- What the exercise asks -
The expected answer is a verbatim transcription of the lines below, beginning with the first and ending with the line that holds "Go to page 3 of results", without pictures.

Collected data
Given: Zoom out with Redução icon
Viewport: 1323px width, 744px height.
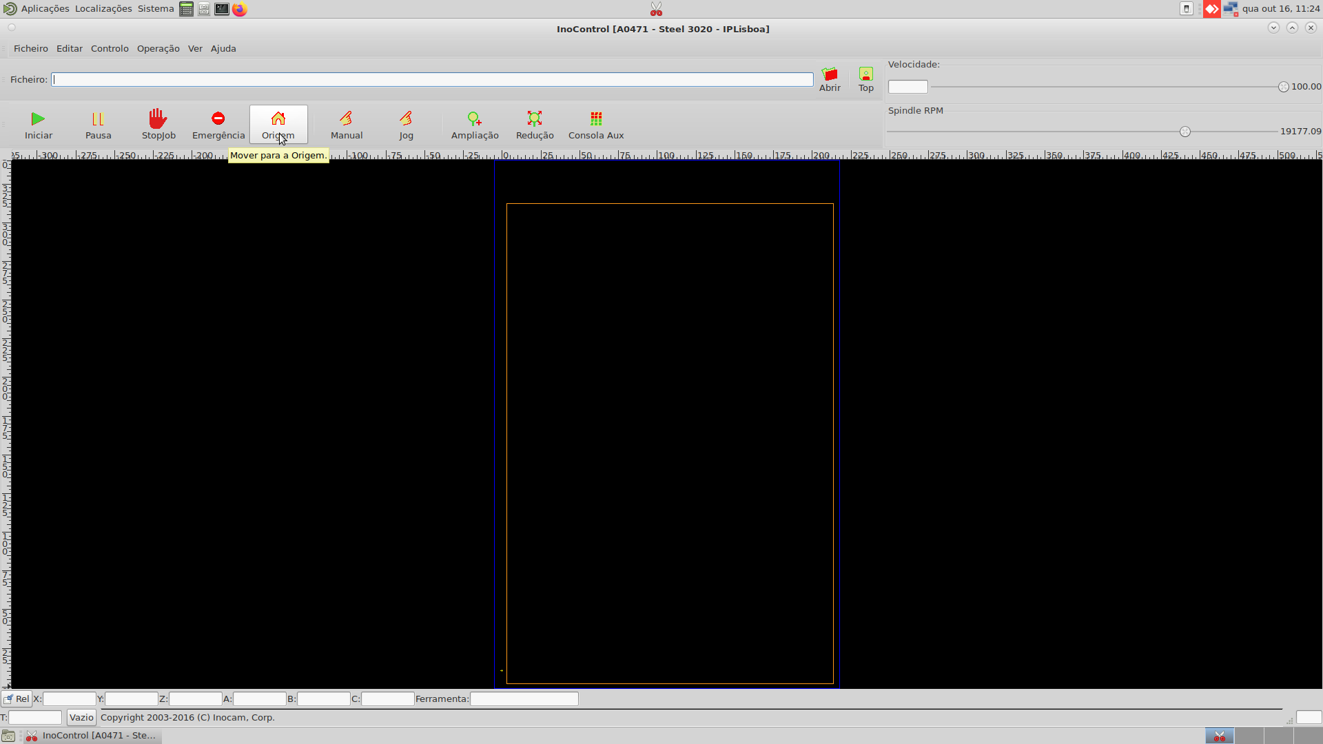Looking at the screenshot, I should coord(535,118).
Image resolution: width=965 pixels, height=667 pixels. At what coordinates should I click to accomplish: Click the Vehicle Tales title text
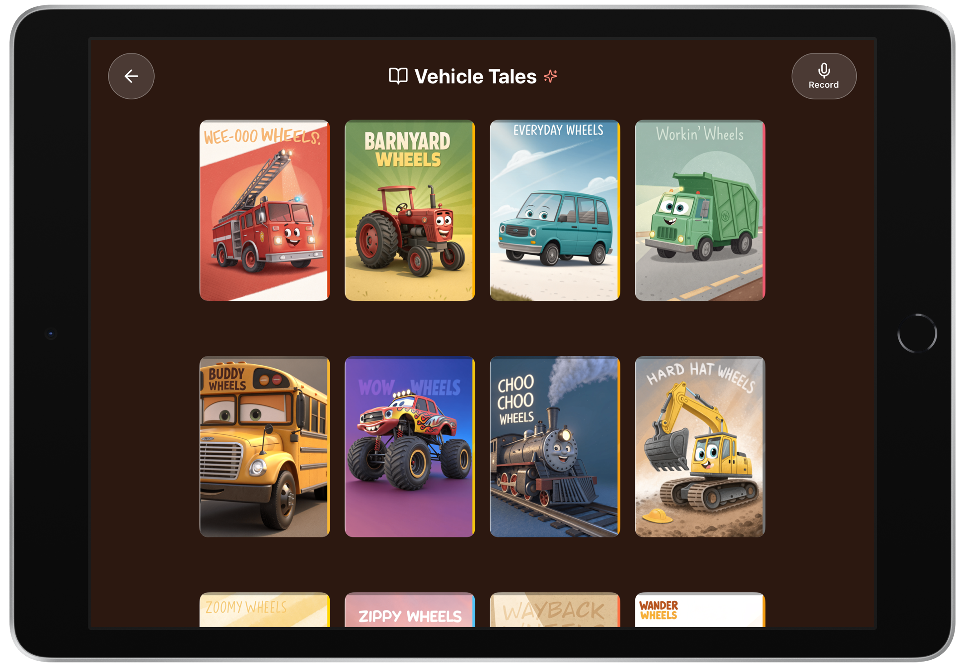point(475,76)
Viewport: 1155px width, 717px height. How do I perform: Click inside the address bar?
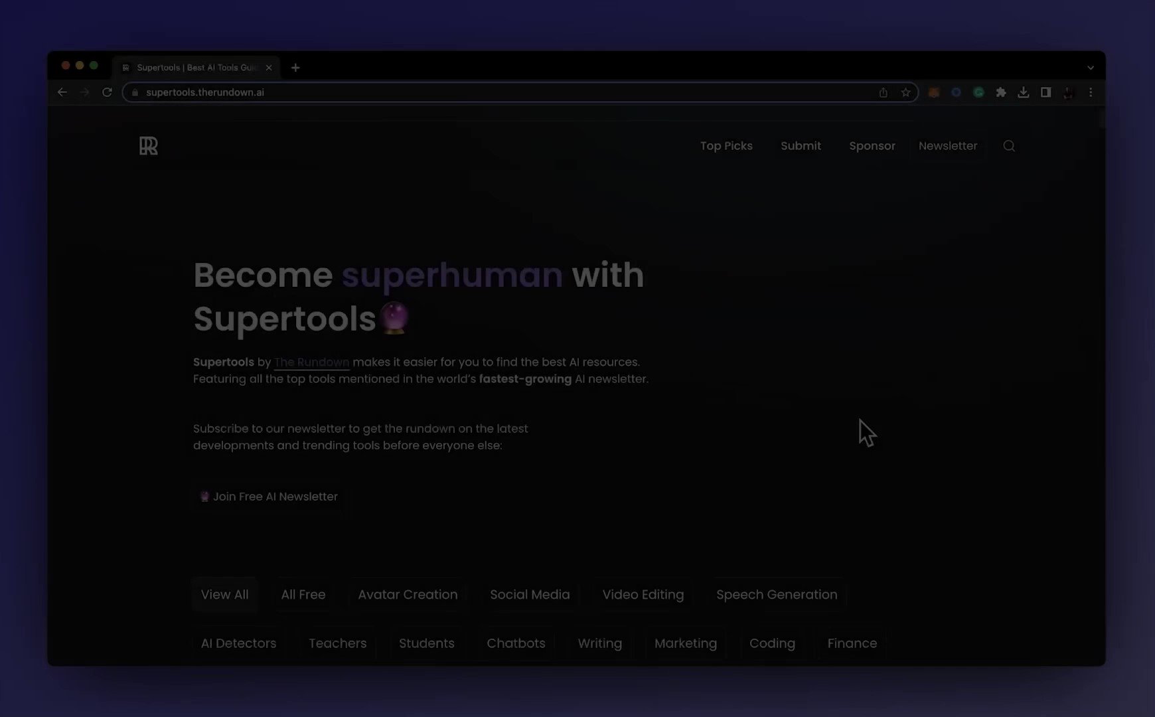point(465,92)
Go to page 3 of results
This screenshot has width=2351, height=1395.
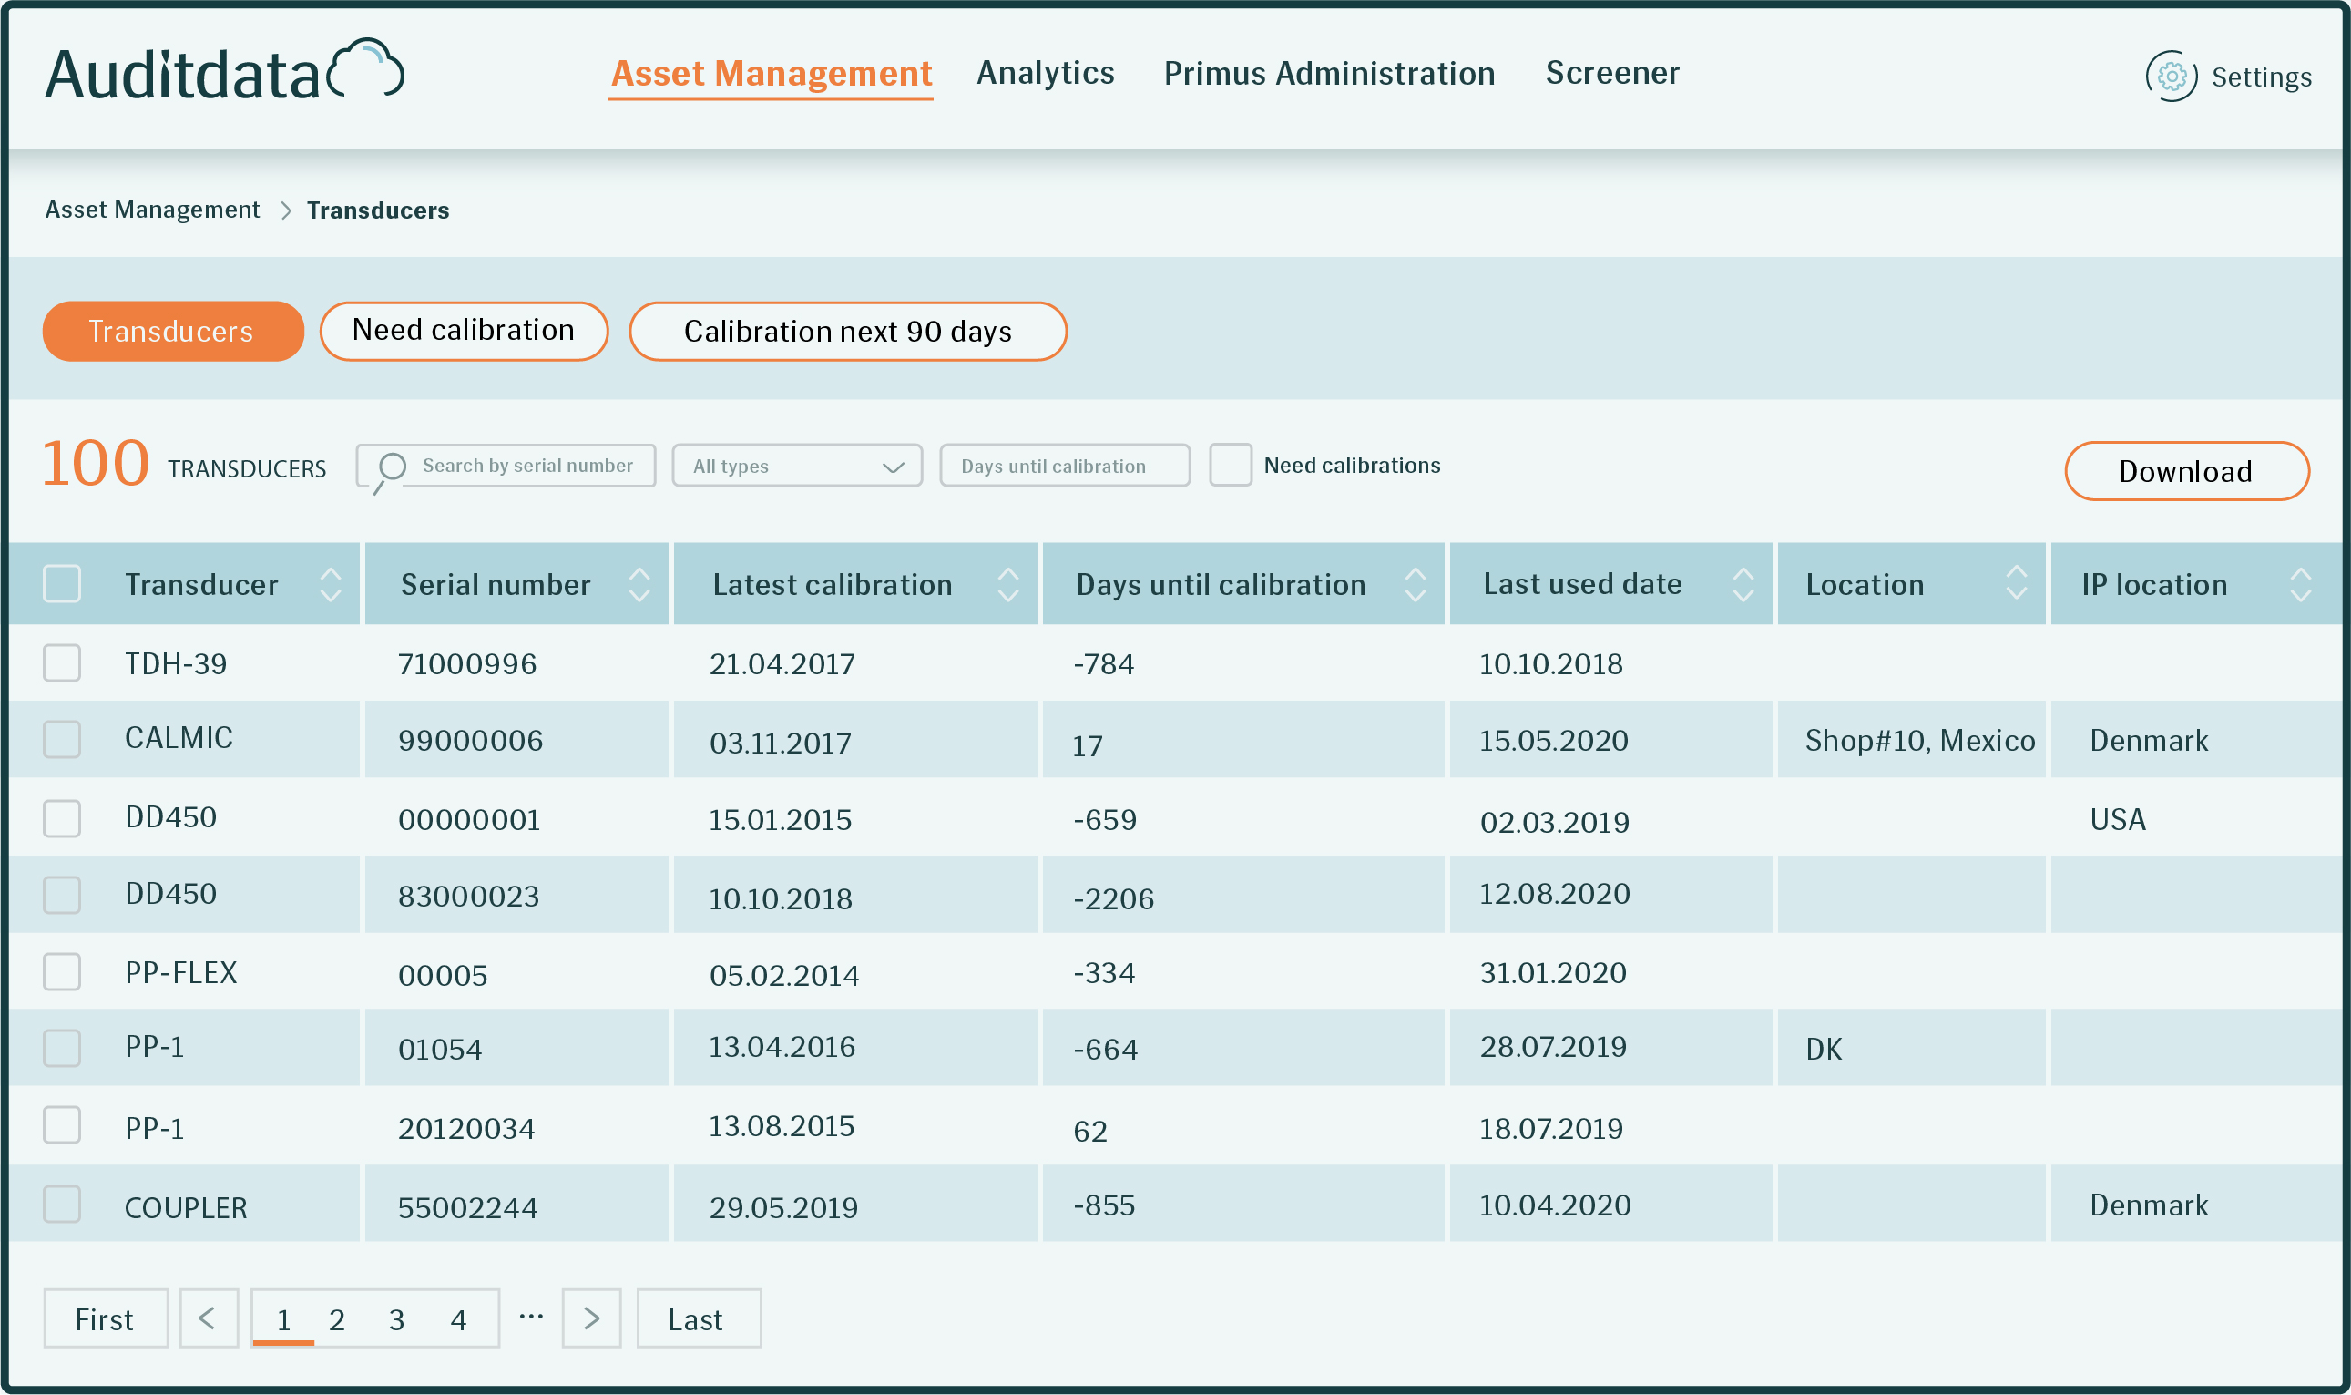pos(395,1318)
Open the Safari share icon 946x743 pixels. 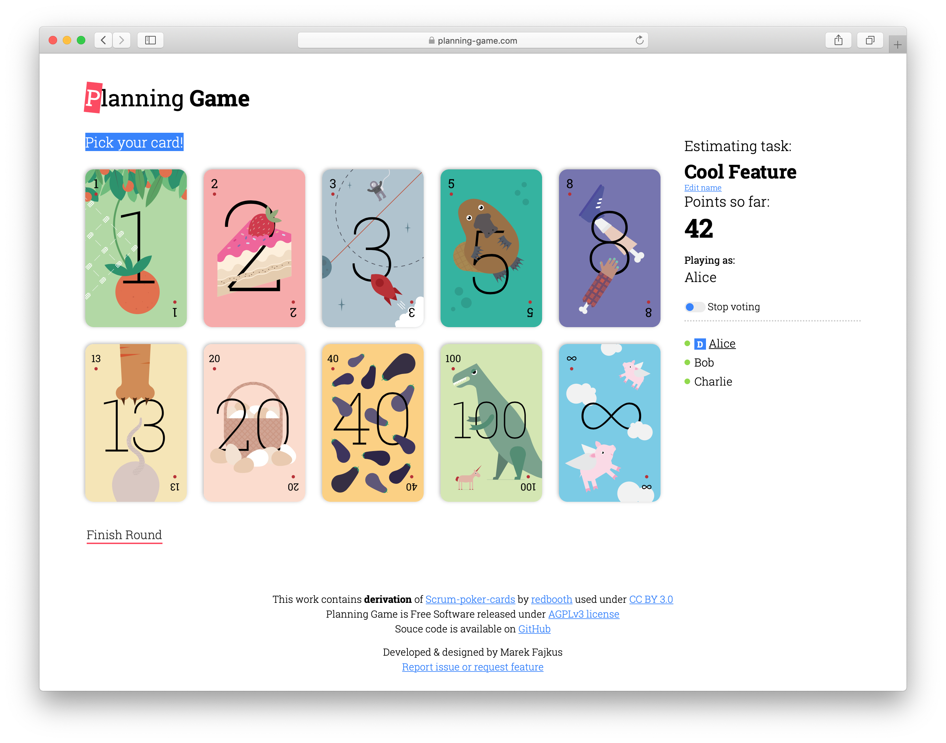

- Written response -
Given: Zoom out with Redução icon
Viewport: 1323px width, 744px height.
Looking at the screenshot, I should coord(535,118).
Image resolution: width=965 pixels, height=667 pixels. At what coordinates should I click to accomplish: Click the Vehicle Tales title text
point(475,76)
Viewport: 1155px width, 717px height. How do I perform: Click inside the address bar?
point(465,92)
Go to page 3 of results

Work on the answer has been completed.